Si ces questions vous mettent mal à l'aise, vous n'êtes pas seul. Beaucoup d'entreprises ont des outils de sécurité. Peu ont un plan clair pour le moment où ces outils détectent quelque chose. Et sécuriser son réseau sans plan de réponse, c'est installer une alarme sans savoir qui appeler quand elle sonne.
Conclusion
Sept erreurs. Aucune n'est irrémédiable.
C'est peut-être ce qu'il faut retenir avant tout. L'accès distant sécurisé n'est pas un chantier réservé aux grandes entreprises avec des équipes dédiées et des budgets illimités. Ce sont des décisions concrètes, prises une à une, qui font la différence entre une infrastructure exposée et une infrastructure maîtrisée.
MFA, mises à jour régulières, droits d'accès revus, appareils surveillés, plan de réponse en place. Rien d'extraordinaire. Mais tout ce qui manque quand une attaque arrive.
La vraie question n'est pas "est-ce qu'on va se faire attaquer ?"

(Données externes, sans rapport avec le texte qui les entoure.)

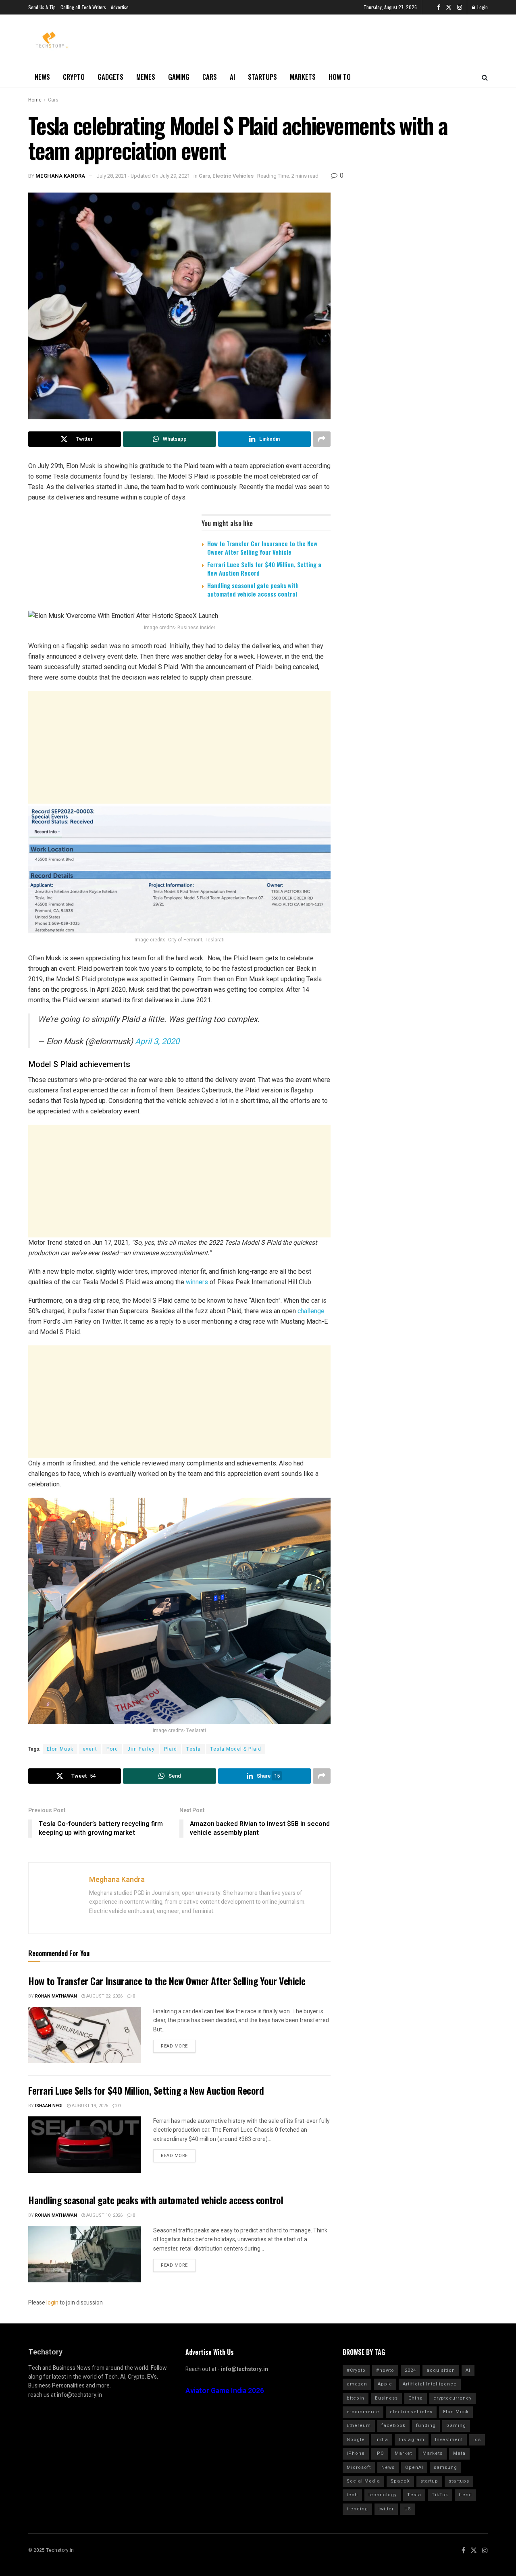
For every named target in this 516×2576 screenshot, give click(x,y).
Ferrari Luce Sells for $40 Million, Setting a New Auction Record (264, 568)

C'est "est-ce qu'on sera prêt quand ça arrivera ?"
FAQ
Qu'est-ce qu'un accès distant sécurisé ?
C'est la capacité de se connecter aux ressources d'une entreprise depuis l'extérieur du réseau physique, de façon chiffrée, authentifiée et contrôlée. VPN, ZTNA, bureau à distance sécurisé — plusieurs solutions existent, avec des niveaux de sécurité très différents.
Le VPN est-il encore suffisant pour sécuriser un accès distant ?
De moins en moins. Le VPN donne accès à l'ensemble du réseau une fois connecté, sans distinction. Dans un contexte de télétravail généralisé et d'applications cloud, cette logique crée des risques importants. Le ZTNA offre une approche plus granulaire et mieux adaptée aux usages actuels.
Pourquoi le MFA est-il indispensable pour un accès distant sécurisé ?
Parce qu'un mot de passe seul ne suffit plus. Le phishing, les fuites de bases de données et le credential stuffing permettent aux attaquants de récupérer des identifiants valides. Sans MFA, un identifiant compromis ouvre directement l'accès à votre réseau.
Comment appliquer le principe du moindre privilège en pratique ?
En auditant régulièrement les droits d'accès de chaque utilisateur et en ne conservant que ceux strictement nécessaires à leur mission. Cela inclut la révision systématique des droits lors des changements de poste, des départs, et des arrivées.
Par où commencer pour améliorer la sécurité de ses accès distants ?
Par un audit simple : qui se connecte, depuis quoi, avec quels droits, et est-ce que ces accès sont surveillés. Ces quatre questions suffisent souvent à identifier les angles morts les plus critiques. Le MFA et la mise à jour des équipements d'accès sont les deux premières actions à prioriser.